▶ [Court exercice]
D'après l'extrait, répondez aux questions suivantes :
(a) De quelles couleurs sont les robes des deux jeunes femmes ?
(b) Sur quoi le couple se tient-il ?
(c) Quel tableau d'Ingres est cité ?

The Sea Mousse : Tous les matins du monde
De l’art, du cochon et des questions : let’s meet MetArt.
Sur la plage abandonnées
En bordure de mer solaire, rime
involontaire à la coda équestre (nul vortex
à la Peter Strickland) du presque parfait Perfect de Michael Ninn, deux jeunes
femmes s’ébattent au ralenti. Sourires semblant sincères, chevelures (crinières
complémentaires) à la Debussy (miroiter Mélisande loin du pont capillaire d’Octobre),
robes légères, verte et bleue, d’éternel été (Camus mis à nu). Cela sent le
film de vacances, la virée entre copines, les embruns ensemble en solo loin des
épuisantes épées de chair masculines, parfois molles, d’ailleurs (borne blanche
à l’inscription DP, malicieux reliquat érigé de virilité). Sur la dentelle
cruelle de rochers obscurs, massifs, éventrant le ressac avec panache, gerbes
folles (telles les vierges) d’eau laiteuse, d’écume de cristal et de sel irisé,
naturelle et amusante substitution à l’éjaculation, sa métaphore rythmée par le
mouvement incessant de la planète liquide amnésique (qui dit Solaris ?),
le couple se tient sur une grande serviette pourpre matelassée aux motifs
jaunes, autel a priori confortable dressé en vitesse et simplicité pour leur profane
rituel charnel. La blonde se tient de trois quarts, son flanc tourné vers
l’autre belle, brune positionnée idem,
en avatars incarnés de la musicienne au premier plan du Bain turc d’Ingres. La
baignade délaissée, délivrées de l’intérieur étouffant du harem, les sylphides
aux allures de nymphes vont s’adonner dans la (brève) durée à leurs étreintes
de damnées, dirait Baudelaire, accompagnées dans leur danse sans serpent, sinon
elles-mêmes, couleuvres à l’œuvre, par le crépuscule rougissant (de les voir si
bien s’aimer au bout du monde). Quelque chose du sentiment-sensation
« océanique » (ta mère aussi) éprouvé par Catherine Millet dans ses
partouzes mondaines (« Puis-je m’introduire dans vos trois intimités, s’il
vous plaît ? – Je vous en prie, faites donc, mon bel étalon
masqué ! ») surgit ici, doublement, idéalement.

▶ [Liste des données]
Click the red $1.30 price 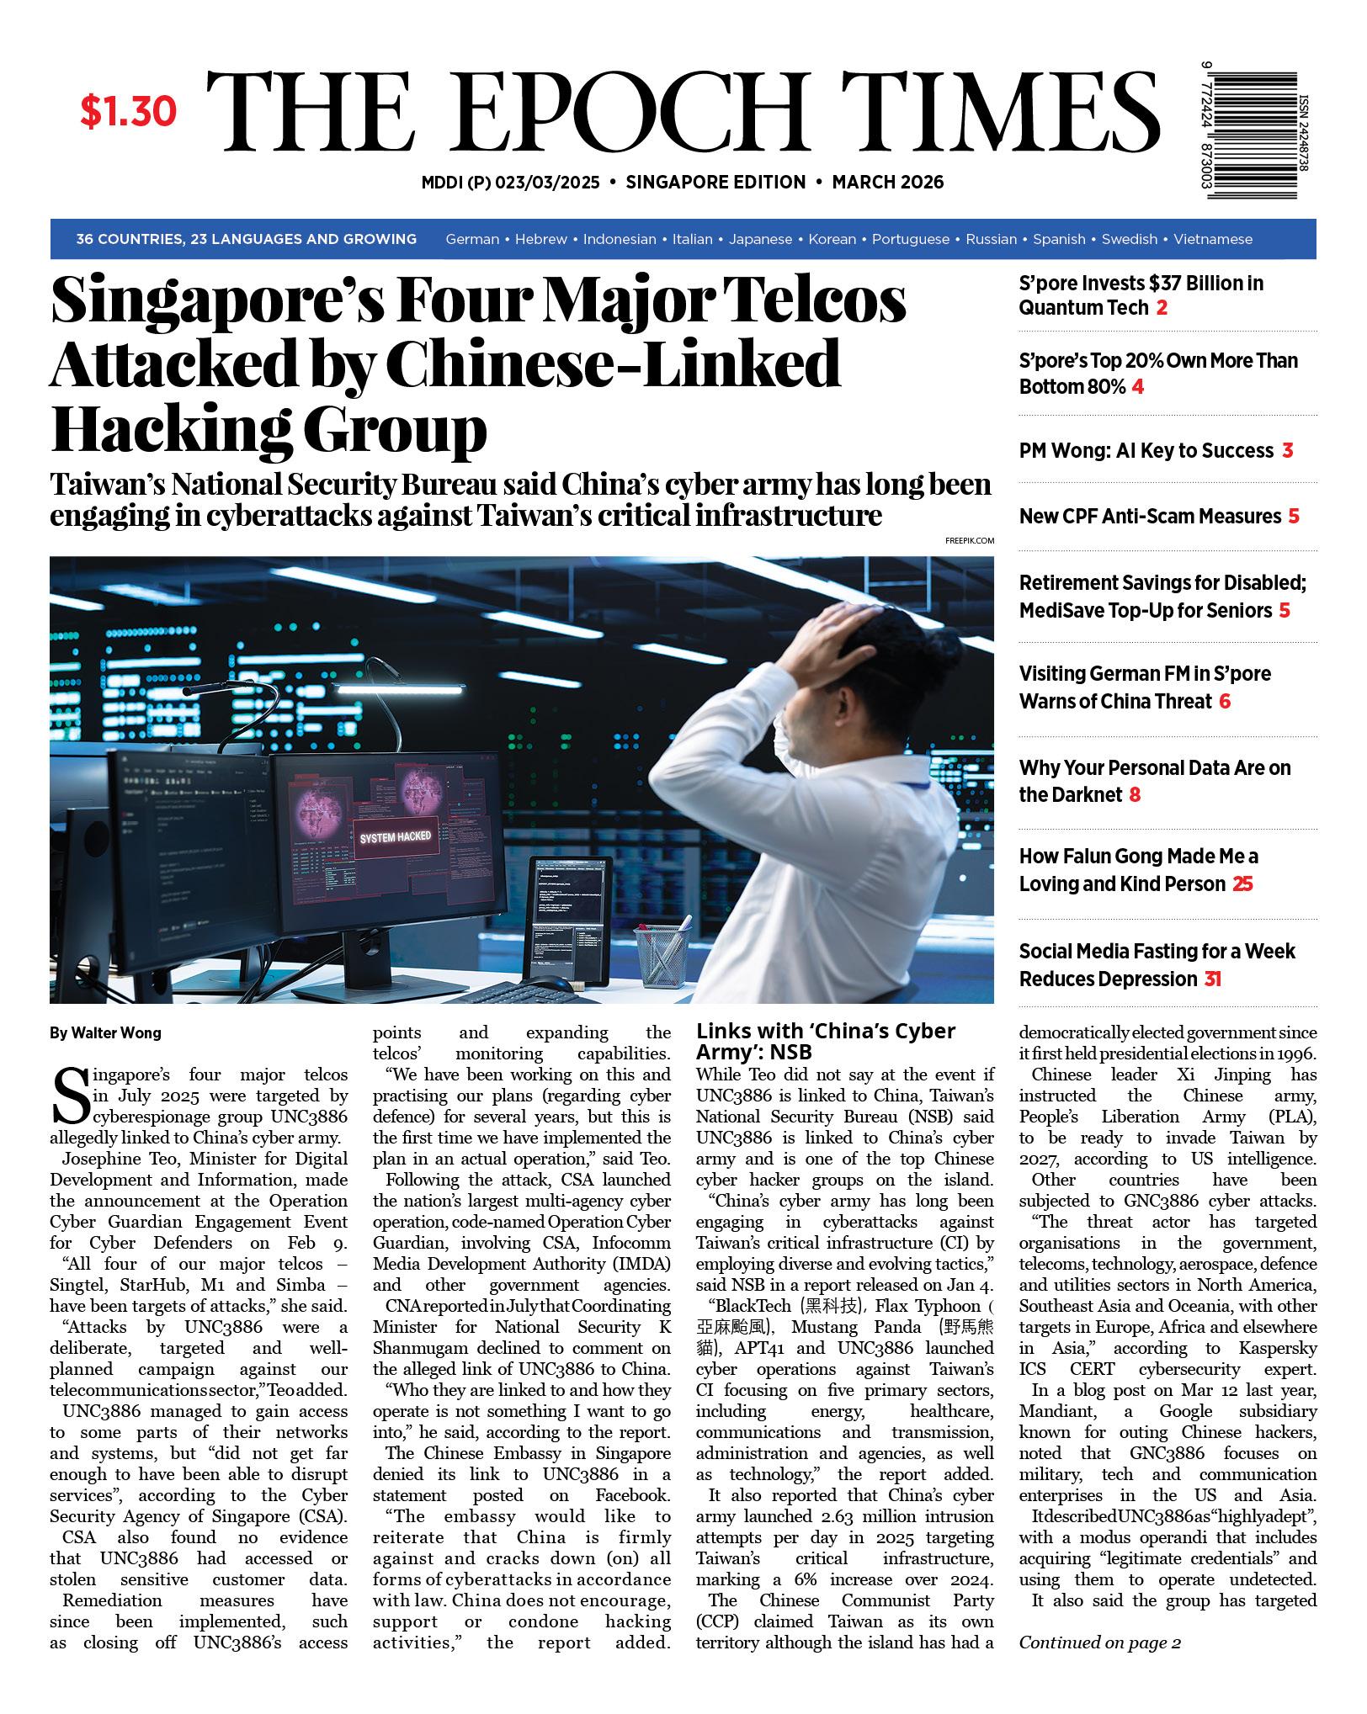point(128,111)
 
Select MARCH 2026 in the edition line point(887,183)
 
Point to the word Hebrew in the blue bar point(540,240)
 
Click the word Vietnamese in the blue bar point(1212,240)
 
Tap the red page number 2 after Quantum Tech point(1162,308)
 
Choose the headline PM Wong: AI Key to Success point(1146,451)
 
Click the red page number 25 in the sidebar point(1242,884)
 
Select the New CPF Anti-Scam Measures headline point(1150,517)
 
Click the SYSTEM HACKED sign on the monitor point(395,837)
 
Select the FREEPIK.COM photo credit point(969,541)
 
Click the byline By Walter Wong point(105,1033)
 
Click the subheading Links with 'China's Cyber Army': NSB point(825,1042)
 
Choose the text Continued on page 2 point(1099,1642)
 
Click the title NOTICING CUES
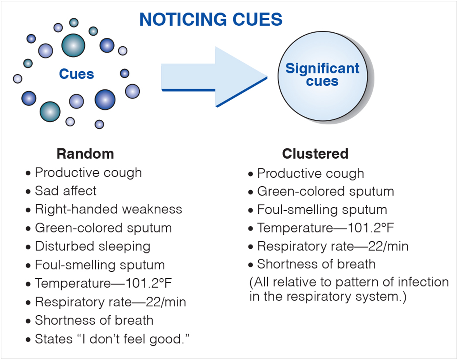[211, 19]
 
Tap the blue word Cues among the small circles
[77, 73]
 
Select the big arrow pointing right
[214, 76]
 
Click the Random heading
[85, 154]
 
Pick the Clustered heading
[315, 154]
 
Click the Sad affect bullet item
[65, 191]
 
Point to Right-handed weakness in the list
[108, 209]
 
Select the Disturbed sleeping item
[92, 246]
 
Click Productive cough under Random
[88, 172]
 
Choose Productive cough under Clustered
[310, 173]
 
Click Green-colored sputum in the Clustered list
[325, 191]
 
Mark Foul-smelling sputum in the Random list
[99, 265]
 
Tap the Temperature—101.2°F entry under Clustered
[326, 228]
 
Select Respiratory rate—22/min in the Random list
[110, 302]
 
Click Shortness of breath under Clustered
[316, 264]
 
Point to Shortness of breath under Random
[94, 320]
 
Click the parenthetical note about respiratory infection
[348, 289]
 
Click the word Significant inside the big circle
[322, 69]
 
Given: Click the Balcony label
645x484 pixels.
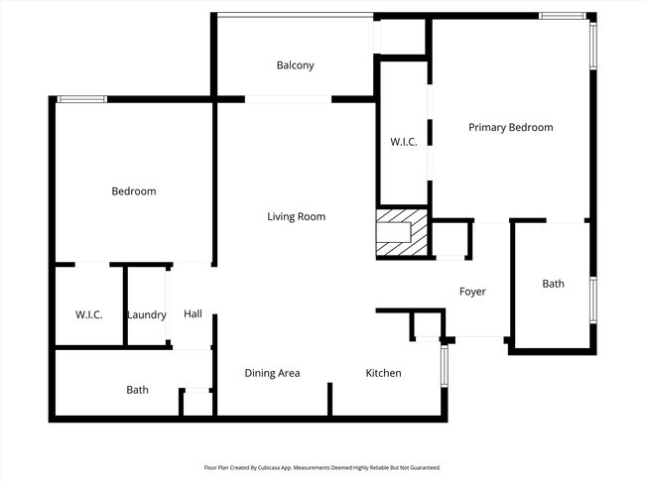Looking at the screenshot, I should tap(295, 65).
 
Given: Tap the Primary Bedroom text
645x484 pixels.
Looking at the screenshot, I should tap(510, 127).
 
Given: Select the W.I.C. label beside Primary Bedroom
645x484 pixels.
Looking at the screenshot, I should tap(403, 142).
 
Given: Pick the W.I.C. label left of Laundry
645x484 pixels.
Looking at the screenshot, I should tap(89, 314).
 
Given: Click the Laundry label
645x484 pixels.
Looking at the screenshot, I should tap(147, 314).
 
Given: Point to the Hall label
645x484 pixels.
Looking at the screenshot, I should tap(193, 314).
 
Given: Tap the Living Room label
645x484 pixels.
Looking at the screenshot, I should tap(296, 216).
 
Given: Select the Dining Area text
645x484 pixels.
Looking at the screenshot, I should tap(272, 373).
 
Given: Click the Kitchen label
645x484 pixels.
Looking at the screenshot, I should tap(383, 373).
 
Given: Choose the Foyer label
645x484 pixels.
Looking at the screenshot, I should tap(471, 292).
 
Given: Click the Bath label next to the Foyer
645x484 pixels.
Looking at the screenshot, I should tap(553, 284).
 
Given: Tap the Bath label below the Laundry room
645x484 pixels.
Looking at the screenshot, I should tap(137, 390).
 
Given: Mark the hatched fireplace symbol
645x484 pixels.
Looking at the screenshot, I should tap(403, 233).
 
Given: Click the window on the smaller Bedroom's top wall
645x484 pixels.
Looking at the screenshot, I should tap(81, 98).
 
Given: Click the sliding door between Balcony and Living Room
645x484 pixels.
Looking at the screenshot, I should tap(288, 98).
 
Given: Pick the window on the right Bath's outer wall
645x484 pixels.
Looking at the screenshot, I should tap(592, 300).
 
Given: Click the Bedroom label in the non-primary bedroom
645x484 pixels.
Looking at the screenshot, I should tap(133, 191).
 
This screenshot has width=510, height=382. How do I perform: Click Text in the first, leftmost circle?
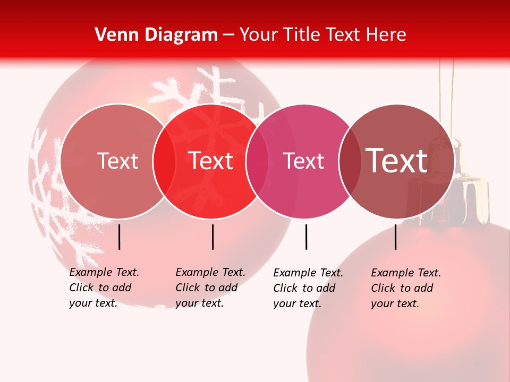coord(117,161)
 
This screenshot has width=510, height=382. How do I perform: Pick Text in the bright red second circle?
coord(211,161)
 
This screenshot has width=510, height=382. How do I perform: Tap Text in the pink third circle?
coord(303,161)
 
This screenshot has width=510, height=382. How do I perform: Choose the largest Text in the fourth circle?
coord(397,160)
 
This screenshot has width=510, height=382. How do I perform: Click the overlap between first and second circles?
coord(164,161)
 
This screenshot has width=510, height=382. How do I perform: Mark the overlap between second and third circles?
coord(257,161)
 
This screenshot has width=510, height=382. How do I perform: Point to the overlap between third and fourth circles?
coord(350,161)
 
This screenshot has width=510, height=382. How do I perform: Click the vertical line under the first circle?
coord(120,237)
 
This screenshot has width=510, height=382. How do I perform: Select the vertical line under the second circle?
coord(212,237)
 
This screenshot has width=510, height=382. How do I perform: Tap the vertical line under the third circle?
coord(306,237)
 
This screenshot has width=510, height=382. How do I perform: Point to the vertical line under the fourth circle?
coord(395,237)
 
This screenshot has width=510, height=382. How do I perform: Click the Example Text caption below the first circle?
coord(104,288)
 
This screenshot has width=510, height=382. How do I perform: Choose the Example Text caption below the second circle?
coord(210,288)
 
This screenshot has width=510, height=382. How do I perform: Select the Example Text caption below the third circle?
coord(308,288)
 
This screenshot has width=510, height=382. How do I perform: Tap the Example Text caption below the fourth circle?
coord(406,288)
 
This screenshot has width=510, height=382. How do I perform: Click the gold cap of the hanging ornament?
coord(468,196)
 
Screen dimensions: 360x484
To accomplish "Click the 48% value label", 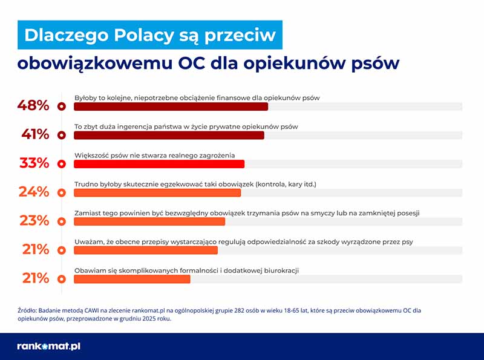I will pyautogui.click(x=33, y=106).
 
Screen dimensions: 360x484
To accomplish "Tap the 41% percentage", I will pyautogui.click(x=35, y=134).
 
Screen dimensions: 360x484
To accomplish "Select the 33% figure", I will pyautogui.click(x=34, y=163).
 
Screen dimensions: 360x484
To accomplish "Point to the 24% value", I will pyautogui.click(x=34, y=192).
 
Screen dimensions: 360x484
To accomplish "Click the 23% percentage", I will pyautogui.click(x=34, y=221).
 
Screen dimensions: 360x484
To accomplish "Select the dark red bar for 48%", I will pyautogui.click(x=171, y=106).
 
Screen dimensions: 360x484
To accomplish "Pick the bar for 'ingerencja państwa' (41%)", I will pyautogui.click(x=169, y=135).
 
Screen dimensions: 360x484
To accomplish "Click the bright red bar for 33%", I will pyautogui.click(x=159, y=164).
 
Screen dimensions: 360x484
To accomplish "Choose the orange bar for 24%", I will pyautogui.click(x=157, y=192).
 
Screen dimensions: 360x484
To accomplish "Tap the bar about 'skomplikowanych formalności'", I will pyautogui.click(x=132, y=279).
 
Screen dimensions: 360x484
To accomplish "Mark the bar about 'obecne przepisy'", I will pyautogui.click(x=145, y=250).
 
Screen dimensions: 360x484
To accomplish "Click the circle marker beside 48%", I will pyautogui.click(x=60, y=106).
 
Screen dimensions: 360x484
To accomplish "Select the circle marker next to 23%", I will pyautogui.click(x=60, y=221).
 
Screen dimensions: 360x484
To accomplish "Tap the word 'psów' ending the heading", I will pyautogui.click(x=373, y=64).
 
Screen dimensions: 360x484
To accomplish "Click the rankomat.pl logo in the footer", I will pyautogui.click(x=49, y=347).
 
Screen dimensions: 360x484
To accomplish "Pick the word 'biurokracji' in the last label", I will pyautogui.click(x=280, y=270).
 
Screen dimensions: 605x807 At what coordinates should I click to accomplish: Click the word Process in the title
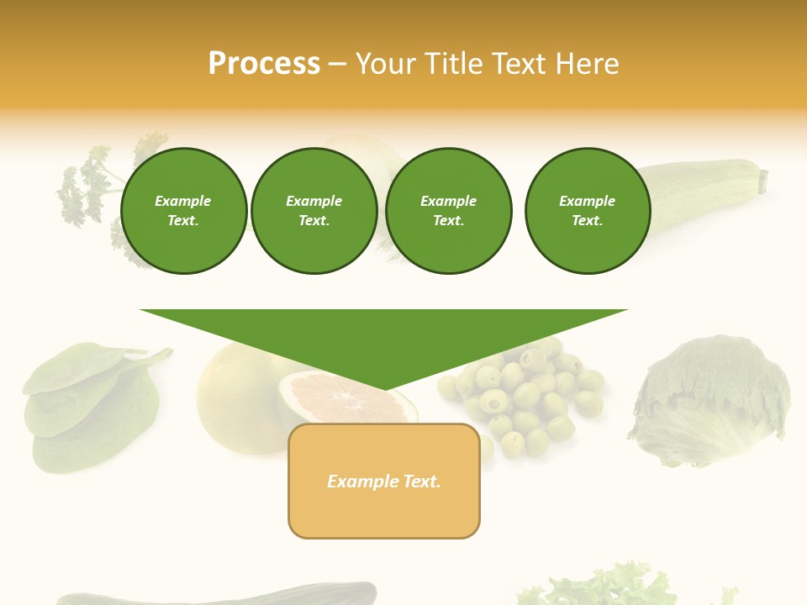(264, 64)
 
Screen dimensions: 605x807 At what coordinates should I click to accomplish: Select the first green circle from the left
(183, 211)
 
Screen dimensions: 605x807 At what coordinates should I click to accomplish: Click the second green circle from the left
(314, 211)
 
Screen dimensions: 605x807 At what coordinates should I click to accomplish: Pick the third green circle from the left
(448, 211)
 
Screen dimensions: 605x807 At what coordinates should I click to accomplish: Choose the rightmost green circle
(587, 211)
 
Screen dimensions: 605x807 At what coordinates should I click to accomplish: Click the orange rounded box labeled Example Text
(384, 481)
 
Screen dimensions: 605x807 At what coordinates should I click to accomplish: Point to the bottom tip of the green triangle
(384, 389)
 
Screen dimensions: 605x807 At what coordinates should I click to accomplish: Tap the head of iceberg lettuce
(710, 399)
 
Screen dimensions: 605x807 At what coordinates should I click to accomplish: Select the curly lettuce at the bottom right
(605, 588)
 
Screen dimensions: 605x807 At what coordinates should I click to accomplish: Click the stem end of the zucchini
(762, 178)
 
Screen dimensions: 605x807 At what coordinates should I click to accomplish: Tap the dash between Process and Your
(338, 65)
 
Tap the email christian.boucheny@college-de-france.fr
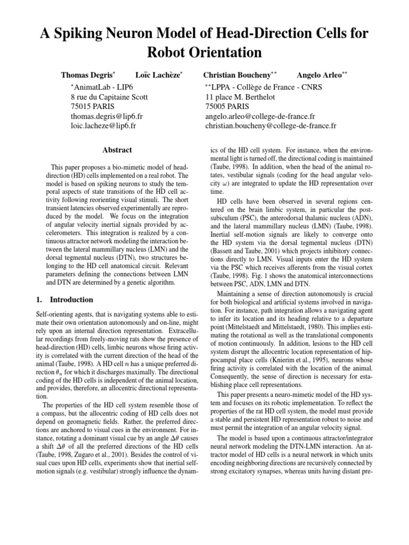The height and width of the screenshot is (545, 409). pos(271,126)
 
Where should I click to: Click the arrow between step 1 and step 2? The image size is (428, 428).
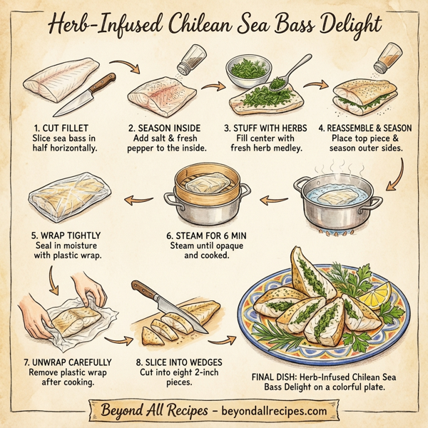pyautogui.click(x=131, y=70)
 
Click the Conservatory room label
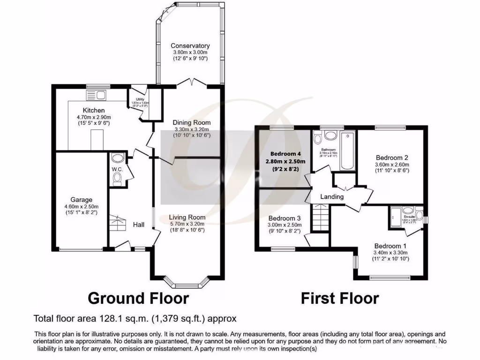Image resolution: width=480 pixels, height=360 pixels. click(190, 46)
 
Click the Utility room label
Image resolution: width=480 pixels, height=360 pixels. click(140, 99)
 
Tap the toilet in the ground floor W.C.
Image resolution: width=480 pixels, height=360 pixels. click(117, 179)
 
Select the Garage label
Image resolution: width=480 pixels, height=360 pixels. click(81, 199)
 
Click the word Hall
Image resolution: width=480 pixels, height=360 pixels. click(138, 225)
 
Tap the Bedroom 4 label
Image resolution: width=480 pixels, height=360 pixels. click(285, 154)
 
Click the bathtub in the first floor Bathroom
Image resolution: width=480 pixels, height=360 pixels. click(346, 151)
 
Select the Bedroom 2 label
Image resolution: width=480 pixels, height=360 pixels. click(392, 158)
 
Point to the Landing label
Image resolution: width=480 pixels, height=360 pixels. click(332, 197)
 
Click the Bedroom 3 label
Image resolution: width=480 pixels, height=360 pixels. click(285, 218)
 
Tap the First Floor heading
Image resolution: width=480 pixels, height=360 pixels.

▶ [Réponse attendue]
(a) Verte et bleue.
(b) Sur une grande serviette pourpre matelassée aux motifs jaunes.
(c) Le Bain turc.